Thoughts From Music Row
By Alan Rhody

Well, well, well . . . 1992 is off to a slow, groaning start, it seems. The national economy is on a teeter-totter; unemployment's on the rise; homelessness is on the rise. President George Bush is finally having to answer for his heroic bull and neglect of domestic issues.

But here in good old Music City things are a-buzzin'. Millions and millions of units of product being sold around the country; record-breaking concert attendance; more media coverage than you can shake a stick at; and if I see one more Garth Brooks billboard, I think I'll croak. Let me put it this way folks -- the best thing I see coming out of all this hoopla is the attention that country music or anything resembling country music is receiving now. If it's not the most popular music in the United States right now, it is certainly the fastest rising form of music in popular terms in a long, long time.

It's also the most luxurious time the major labels have enjoyed in a while. This recent boom has allowed them to stretch out, take a few chances, hopefully. For instance, Elektra/Asylum is preparing to open a new progressive country office here. Capitol's Jimmy Bowen is starting up a more progressive arm of that label, according to sources I've spoken to. BMG, the new name for the RCA Records label (now German-owned) has also added a new country label, BNA, named after Nashville's airport, Berry Field Nashville. Record mogul Irving Azoff has opened another new label called Giant, with drummer-producer James Stroud at the helm. And Warner Brothers Records, actually their Reprise label, is in the process of trying to break progressive acts such as Kevin Welch and Jim Lauderdale. Yes, you could safely say the big boys smell money. You could also safely say the horizon looks very healthy for country music as long as they keep their quality control up there where it should have been a long time ago.

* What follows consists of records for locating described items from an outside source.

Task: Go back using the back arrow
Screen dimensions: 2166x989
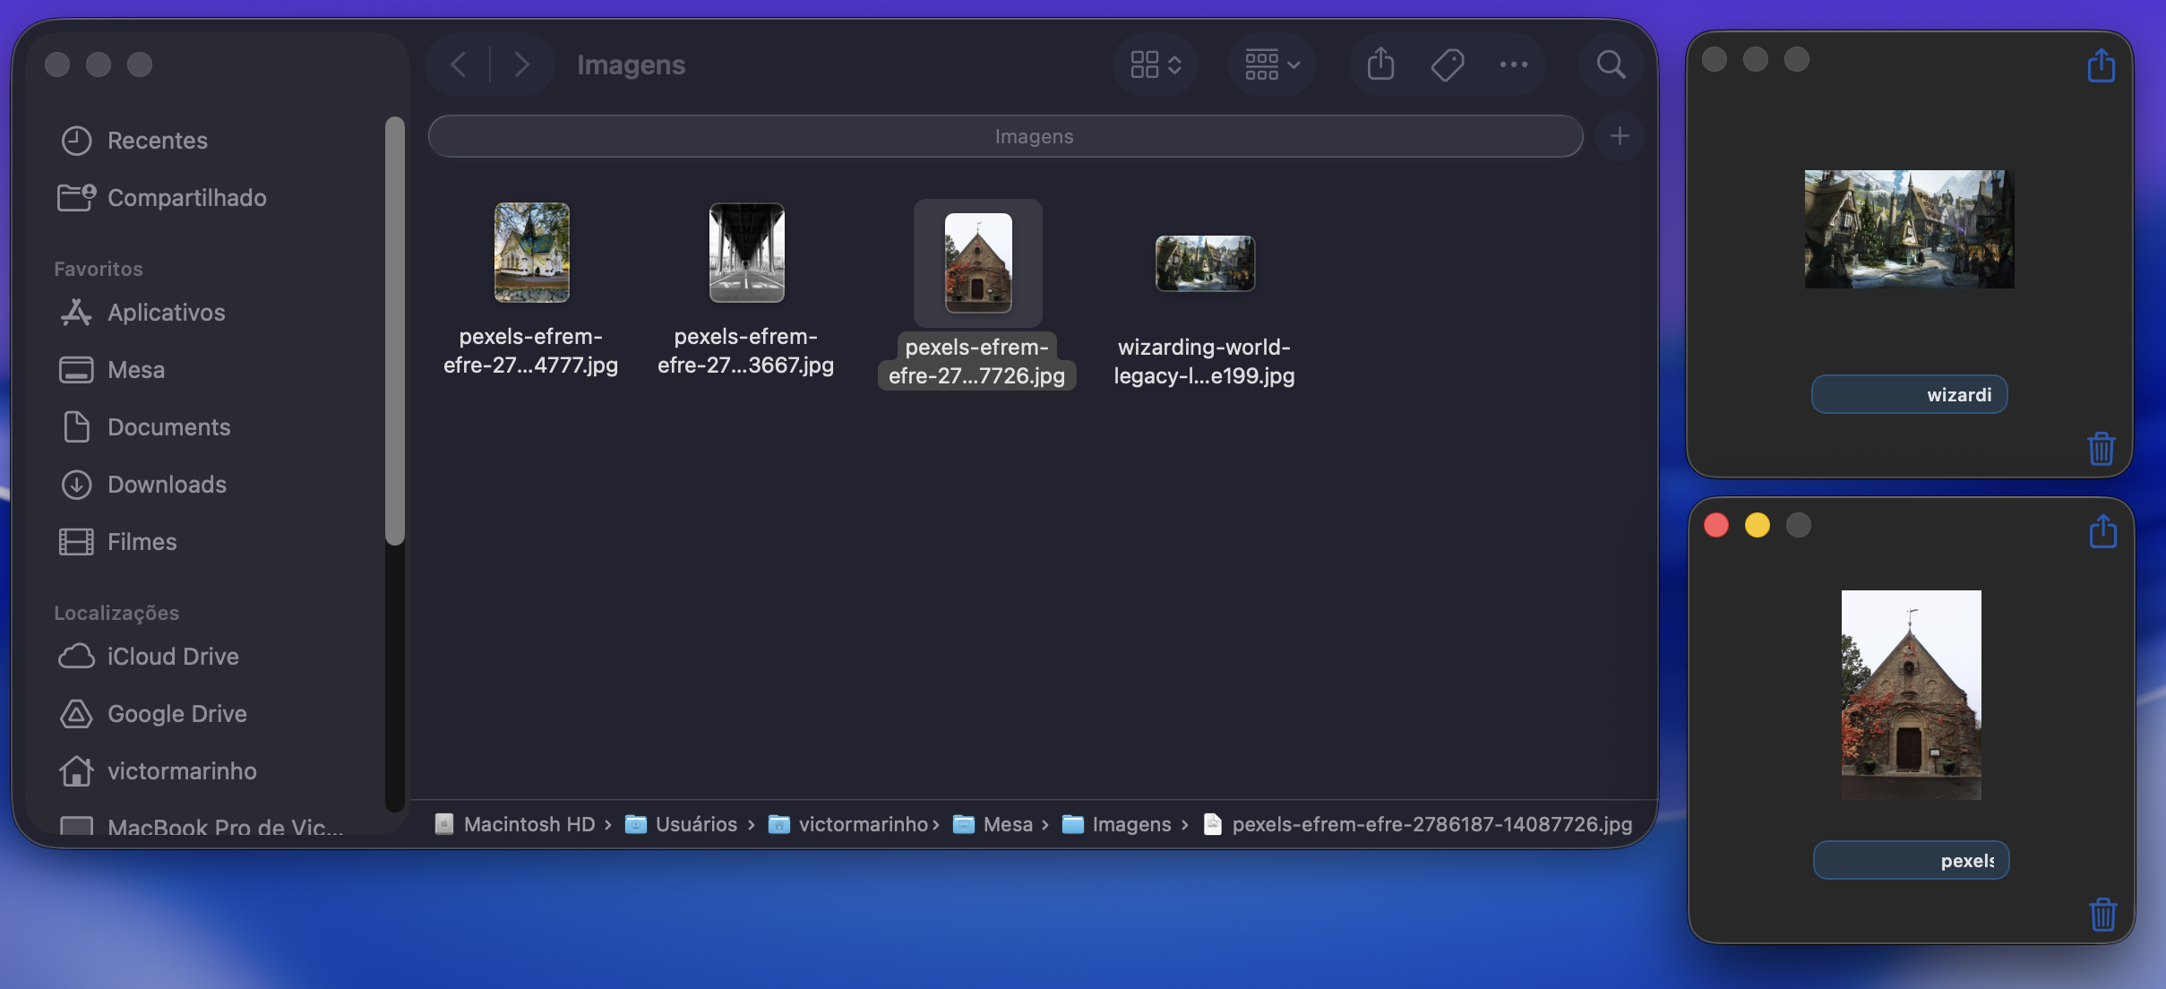Action: [x=459, y=65]
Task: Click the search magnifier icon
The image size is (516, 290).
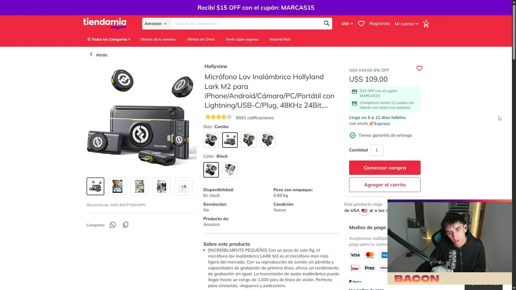Action: pyautogui.click(x=327, y=23)
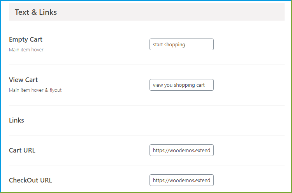The width and height of the screenshot is (292, 193).
Task: Click the Empty Cart text field
Action: [181, 44]
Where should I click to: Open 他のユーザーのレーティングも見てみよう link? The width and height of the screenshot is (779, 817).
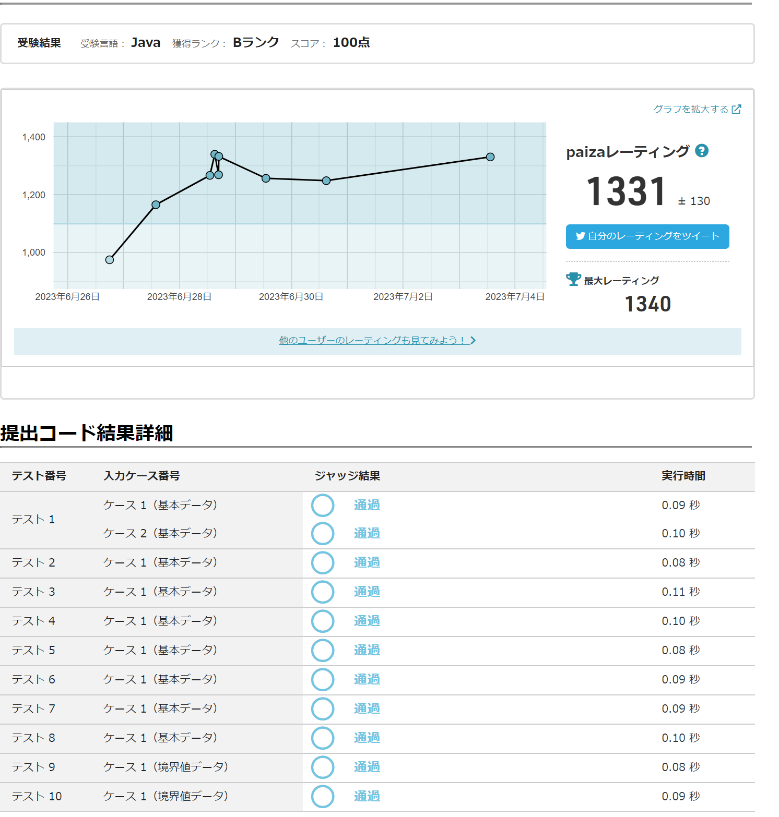371,340
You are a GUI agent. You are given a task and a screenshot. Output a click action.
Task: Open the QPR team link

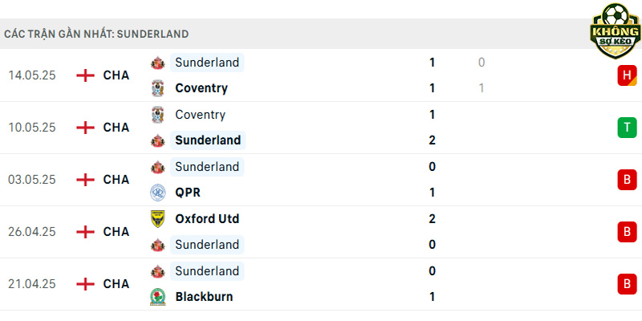(x=188, y=193)
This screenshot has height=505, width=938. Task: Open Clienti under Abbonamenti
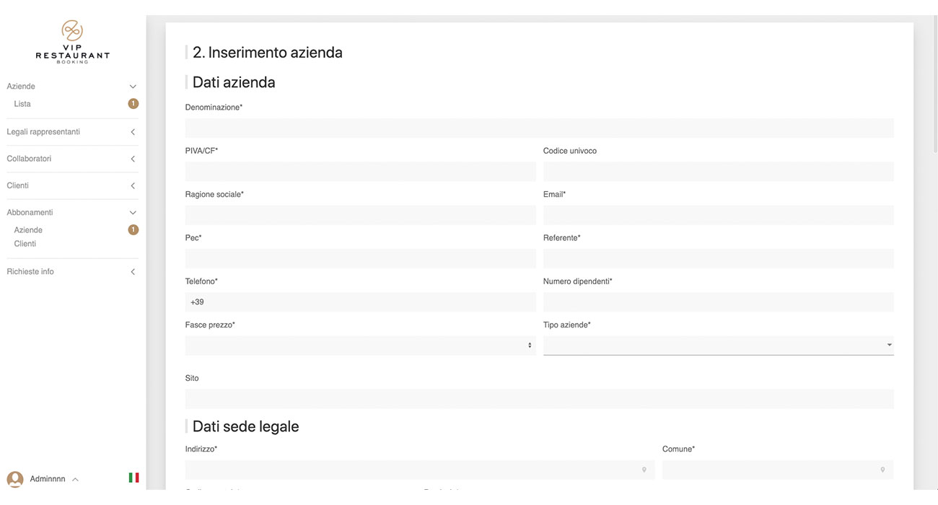point(25,244)
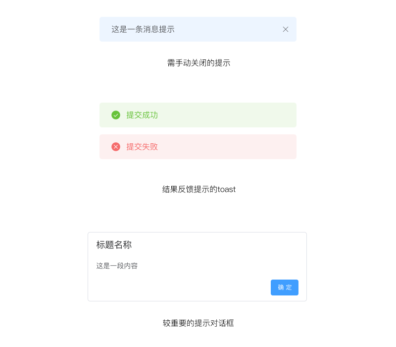The height and width of the screenshot is (347, 396).
Task: Click the word toast in the caption
Action: (x=227, y=189)
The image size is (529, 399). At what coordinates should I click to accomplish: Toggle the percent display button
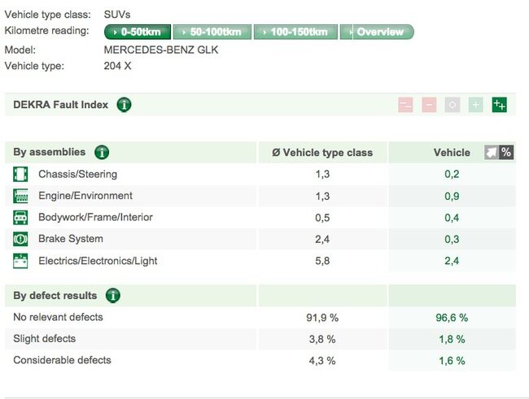(506, 152)
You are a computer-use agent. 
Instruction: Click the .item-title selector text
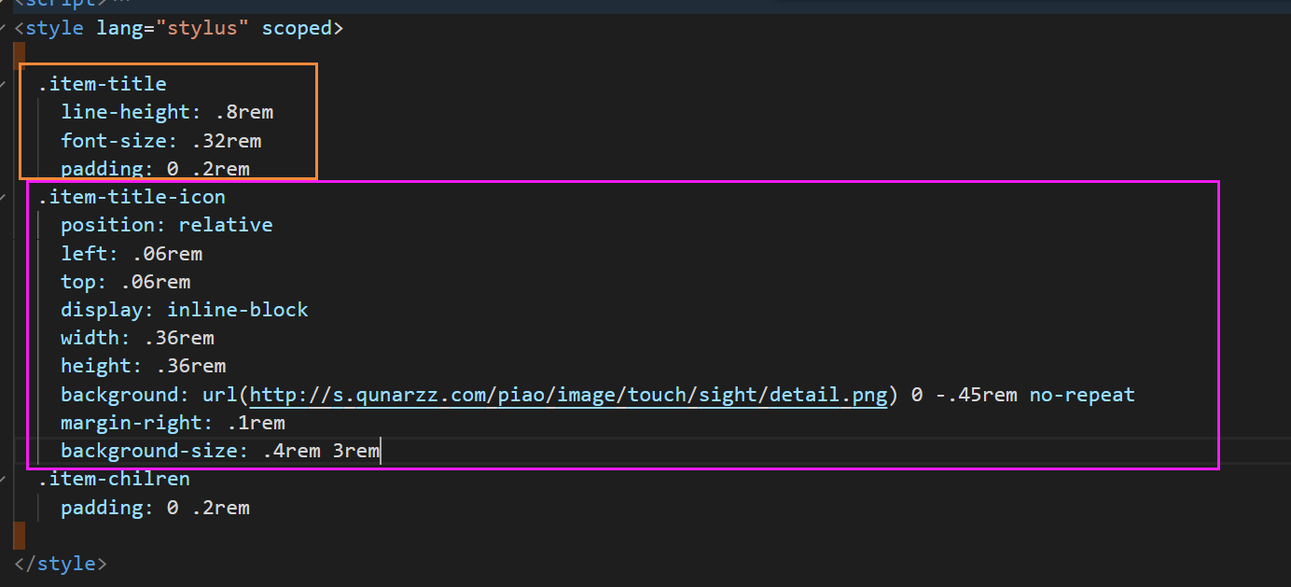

In reference to the last couple of years of hatmania, etc., I'd like to quote my friend Dan Behrman of Montreal, who recently became Jay Bolotin's manager. I visited Montreal back in September and was discussing the music scene with Dan. When the subject of country came up, he replied, How many miles of that would you like? And I had to admit it was true. I mean, how many look-alike, sound-alikes do we need? Now some would say you could say the same thing about reggae or rap music or heavy metal, etc., but I believe the key here is quality, substance and so on. With all this in mind and considering the state of disrepair our nation is in right now, let's just hope that the music industry, whatever genre, will bring some bright moments to a recovering America in 1992.

Now on to more pleasant subjects. Keep your ears peeled for a debut single from Uncle Pecos, the Louisville-based country rockers who've been making quite a name for themselves lately. They came down to Nashville to Bradley's Barn to record Ozark Mountain Home and Love the Hurt Away, both originals. And judging from the mixes I heard, I'd say Uncle Pecos will be making a name for themselves far beyond the Louisville region very soon. Good luck, guys!

As for yours truly, I've been writing up a storm as well as resuming another love of mine: drawing and painting, which I pursued quite heavily before entering the music biz. I've recently painted a commissioned watercolor of the nightclub Douglas Corner here in Nashville. The club is having a limited-addition run of 500 lithos done and donating 20% of the sales of the prints to the St. Patrick Shelter for the Homeless. So call Douglas Corner at (615) 298-1688 and get on the list for a print. The sooner you order, the lower the number in the edition you'll receive. If you get the answering machine, leave a message for Mervin. The prints are $25 each. Cheap!

I'm also preparing for and looking forward to my semi-annual trek up to The Rudyard Kipling for a show on Saturday, February 15. Hopefully bassist and vocalist Roger McVay will be joining me again.

So, until then, as my friend Red Lane says, be clever.

(Alan Rhody is a Louisville native who has lived in Nashville, Tenn., for fourteen years. He is the writer of the hits I'll Be True to You (Oak Ridge Boys); Trainwreck of Emotion (Lorrie Morgan); Wild-Eyed Dream (Ricky Van Shelton); and Christmas to Christmas (Lee Greenwood). He is also a co-founder of Louisville Homefront Performances.)